[ENTRIES SHOWN]:
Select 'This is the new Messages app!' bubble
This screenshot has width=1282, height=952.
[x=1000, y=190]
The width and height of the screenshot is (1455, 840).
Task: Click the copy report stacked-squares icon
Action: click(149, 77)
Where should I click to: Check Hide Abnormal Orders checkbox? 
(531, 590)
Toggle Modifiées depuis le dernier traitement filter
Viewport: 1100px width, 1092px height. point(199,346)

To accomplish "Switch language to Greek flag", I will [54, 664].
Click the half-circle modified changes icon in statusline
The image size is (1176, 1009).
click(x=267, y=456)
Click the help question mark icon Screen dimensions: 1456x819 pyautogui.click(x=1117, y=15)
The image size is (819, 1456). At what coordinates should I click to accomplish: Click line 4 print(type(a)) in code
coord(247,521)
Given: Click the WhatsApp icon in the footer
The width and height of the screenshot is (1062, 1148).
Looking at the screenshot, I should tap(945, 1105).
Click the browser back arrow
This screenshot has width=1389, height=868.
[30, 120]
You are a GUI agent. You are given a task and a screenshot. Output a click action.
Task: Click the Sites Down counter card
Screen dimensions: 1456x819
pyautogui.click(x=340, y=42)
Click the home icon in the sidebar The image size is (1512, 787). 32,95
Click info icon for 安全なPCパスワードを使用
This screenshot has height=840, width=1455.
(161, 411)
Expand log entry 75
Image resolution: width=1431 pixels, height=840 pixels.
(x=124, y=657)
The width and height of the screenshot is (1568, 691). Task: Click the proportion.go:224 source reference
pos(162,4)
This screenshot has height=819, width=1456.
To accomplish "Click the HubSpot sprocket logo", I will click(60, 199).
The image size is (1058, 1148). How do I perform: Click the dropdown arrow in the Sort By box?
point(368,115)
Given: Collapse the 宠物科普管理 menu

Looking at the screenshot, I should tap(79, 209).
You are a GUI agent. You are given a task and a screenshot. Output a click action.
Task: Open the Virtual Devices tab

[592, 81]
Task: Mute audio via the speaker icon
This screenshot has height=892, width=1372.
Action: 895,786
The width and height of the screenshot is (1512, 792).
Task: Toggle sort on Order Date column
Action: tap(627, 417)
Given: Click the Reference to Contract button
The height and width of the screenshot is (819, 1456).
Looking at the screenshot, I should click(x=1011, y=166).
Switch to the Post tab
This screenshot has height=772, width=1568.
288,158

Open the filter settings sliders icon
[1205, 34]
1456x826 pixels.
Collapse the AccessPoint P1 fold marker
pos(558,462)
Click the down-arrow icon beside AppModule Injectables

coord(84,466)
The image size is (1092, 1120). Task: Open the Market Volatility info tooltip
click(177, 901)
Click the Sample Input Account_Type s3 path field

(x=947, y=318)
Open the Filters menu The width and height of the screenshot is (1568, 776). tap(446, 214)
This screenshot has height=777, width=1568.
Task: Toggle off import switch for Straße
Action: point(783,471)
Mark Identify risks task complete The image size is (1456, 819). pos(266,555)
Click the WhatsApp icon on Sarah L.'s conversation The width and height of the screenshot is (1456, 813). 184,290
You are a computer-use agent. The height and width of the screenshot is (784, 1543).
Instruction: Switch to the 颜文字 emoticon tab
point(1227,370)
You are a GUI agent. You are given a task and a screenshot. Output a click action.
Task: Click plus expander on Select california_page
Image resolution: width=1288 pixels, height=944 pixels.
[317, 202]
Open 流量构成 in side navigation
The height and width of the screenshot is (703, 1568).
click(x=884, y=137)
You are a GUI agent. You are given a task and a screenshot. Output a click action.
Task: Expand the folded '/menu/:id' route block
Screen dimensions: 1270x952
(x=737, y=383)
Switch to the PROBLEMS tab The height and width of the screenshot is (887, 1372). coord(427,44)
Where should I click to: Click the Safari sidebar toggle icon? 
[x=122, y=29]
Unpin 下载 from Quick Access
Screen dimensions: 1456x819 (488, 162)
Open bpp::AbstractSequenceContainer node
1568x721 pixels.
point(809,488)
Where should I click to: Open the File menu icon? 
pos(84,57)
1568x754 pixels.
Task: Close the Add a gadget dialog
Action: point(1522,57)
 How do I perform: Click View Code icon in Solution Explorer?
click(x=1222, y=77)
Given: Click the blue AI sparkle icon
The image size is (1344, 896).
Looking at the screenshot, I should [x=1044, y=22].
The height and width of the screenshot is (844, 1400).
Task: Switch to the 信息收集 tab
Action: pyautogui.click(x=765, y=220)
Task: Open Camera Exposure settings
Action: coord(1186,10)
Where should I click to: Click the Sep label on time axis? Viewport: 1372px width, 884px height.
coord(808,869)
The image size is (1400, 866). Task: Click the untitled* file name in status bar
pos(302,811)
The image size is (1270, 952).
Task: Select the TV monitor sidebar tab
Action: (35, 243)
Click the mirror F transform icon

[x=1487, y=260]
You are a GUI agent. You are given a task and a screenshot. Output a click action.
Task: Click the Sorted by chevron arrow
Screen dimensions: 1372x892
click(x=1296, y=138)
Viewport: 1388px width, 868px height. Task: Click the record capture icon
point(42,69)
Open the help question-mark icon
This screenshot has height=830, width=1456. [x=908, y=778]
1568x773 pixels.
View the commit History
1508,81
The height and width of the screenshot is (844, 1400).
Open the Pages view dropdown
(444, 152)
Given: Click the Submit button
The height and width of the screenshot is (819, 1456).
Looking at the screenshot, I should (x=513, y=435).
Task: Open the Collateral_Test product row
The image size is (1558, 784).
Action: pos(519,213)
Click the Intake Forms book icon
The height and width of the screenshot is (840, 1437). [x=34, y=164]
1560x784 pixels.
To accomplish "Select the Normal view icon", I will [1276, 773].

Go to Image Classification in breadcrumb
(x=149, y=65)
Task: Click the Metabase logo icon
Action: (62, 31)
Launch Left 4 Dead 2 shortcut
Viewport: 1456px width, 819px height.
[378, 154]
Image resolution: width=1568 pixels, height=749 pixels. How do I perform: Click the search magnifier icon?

[EXERCISE]: Show a copy of each line from the data that includes the word "button".

[RESPONSE BOX]:
Given: Click the Reference to Contract button
Given: Click the Submit button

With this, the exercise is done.